**WHAT IS NEEDED**
Find each line in the entries below that contains the word "coordinates" and copy those lines.

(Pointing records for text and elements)
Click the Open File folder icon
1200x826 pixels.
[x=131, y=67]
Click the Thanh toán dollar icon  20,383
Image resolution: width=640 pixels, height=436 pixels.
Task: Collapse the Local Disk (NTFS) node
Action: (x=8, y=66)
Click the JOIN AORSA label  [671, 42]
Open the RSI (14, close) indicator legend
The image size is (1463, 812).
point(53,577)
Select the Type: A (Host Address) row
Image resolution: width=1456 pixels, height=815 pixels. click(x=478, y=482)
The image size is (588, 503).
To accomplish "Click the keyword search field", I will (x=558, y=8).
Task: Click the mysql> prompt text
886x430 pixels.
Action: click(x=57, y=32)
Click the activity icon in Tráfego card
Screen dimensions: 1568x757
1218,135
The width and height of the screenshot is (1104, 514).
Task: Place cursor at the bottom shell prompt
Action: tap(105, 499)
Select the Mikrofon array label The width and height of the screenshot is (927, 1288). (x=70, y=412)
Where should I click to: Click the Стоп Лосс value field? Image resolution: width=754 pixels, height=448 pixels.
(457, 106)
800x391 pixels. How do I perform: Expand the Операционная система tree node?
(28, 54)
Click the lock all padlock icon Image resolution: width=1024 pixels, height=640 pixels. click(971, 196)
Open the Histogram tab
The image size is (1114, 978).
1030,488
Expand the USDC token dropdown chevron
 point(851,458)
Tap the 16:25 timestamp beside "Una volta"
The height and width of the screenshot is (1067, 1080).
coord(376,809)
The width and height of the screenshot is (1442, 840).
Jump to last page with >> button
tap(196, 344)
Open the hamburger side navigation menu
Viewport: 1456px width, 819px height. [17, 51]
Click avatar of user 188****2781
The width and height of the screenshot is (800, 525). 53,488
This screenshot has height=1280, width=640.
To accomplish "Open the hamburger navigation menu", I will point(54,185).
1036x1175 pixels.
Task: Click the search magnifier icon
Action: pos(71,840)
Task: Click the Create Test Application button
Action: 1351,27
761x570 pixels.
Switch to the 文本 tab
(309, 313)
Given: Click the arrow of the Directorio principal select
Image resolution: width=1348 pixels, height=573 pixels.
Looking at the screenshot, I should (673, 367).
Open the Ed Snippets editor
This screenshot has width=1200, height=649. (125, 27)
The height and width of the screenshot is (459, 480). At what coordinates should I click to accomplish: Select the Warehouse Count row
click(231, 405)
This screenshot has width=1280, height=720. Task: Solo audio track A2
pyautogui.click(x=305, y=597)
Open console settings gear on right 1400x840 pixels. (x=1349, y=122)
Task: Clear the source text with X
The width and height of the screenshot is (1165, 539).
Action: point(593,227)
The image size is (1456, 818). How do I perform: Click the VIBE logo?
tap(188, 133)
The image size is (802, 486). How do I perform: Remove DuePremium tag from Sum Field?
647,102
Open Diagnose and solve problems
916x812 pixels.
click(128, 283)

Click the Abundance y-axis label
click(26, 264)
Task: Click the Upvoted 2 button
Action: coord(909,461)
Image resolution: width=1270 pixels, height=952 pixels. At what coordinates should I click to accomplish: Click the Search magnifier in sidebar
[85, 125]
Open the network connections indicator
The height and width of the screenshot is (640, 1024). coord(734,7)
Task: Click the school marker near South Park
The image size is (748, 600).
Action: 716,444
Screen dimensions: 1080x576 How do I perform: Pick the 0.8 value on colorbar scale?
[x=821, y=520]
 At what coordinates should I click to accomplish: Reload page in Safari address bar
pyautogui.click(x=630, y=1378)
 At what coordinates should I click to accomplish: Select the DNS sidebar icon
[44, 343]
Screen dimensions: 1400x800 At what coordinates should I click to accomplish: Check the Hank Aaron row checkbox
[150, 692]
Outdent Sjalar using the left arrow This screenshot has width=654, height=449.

**TASK RESULT**
The height and width of the screenshot is (459, 480). At what coordinates should I click to accomplish: Select the Warehouse Count row
Image resolution: width=1270 pixels, height=952 pixels. At what coordinates should I click to accomplish: Click the Search magnifier in sidebar
 At what coordinates should I click to accomplish: Reload page in Safari address bar
 At what coordinates should I click to accomplish: Select the DNS sidebar icon
Screen dimensions: 1400x800 At what coordinates should I click to accomplish: Check the Hank Aaron row checkbox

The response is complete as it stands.